◆ Your instructions ◆
An exact retyping of every record is required.

◆ Dataset extract ◆
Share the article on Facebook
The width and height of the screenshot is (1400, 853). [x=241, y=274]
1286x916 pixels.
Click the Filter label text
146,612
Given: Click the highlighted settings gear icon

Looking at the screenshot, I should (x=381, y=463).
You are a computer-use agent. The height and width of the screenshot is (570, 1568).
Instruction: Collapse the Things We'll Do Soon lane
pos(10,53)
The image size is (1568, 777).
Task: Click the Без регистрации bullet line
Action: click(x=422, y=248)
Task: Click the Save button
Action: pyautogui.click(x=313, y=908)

◆ Answer space ◆
Share the article on Facebook
The width and height of the screenshot is (1400, 853). [x=241, y=274]
1286x916 pixels.
Click the Filter label text
146,612
Given: Click the highlighted settings gear icon

Looking at the screenshot, I should (x=381, y=463).
You are a computer-use agent. The height and width of the screenshot is (570, 1568).
Instruction: Collapse the Things We'll Do Soon lane
pos(10,53)
The image size is (1568, 777).
Task: Click the Без регистрации bullet line
Action: click(x=422, y=248)
Task: Click the Save button
Action: pyautogui.click(x=313, y=908)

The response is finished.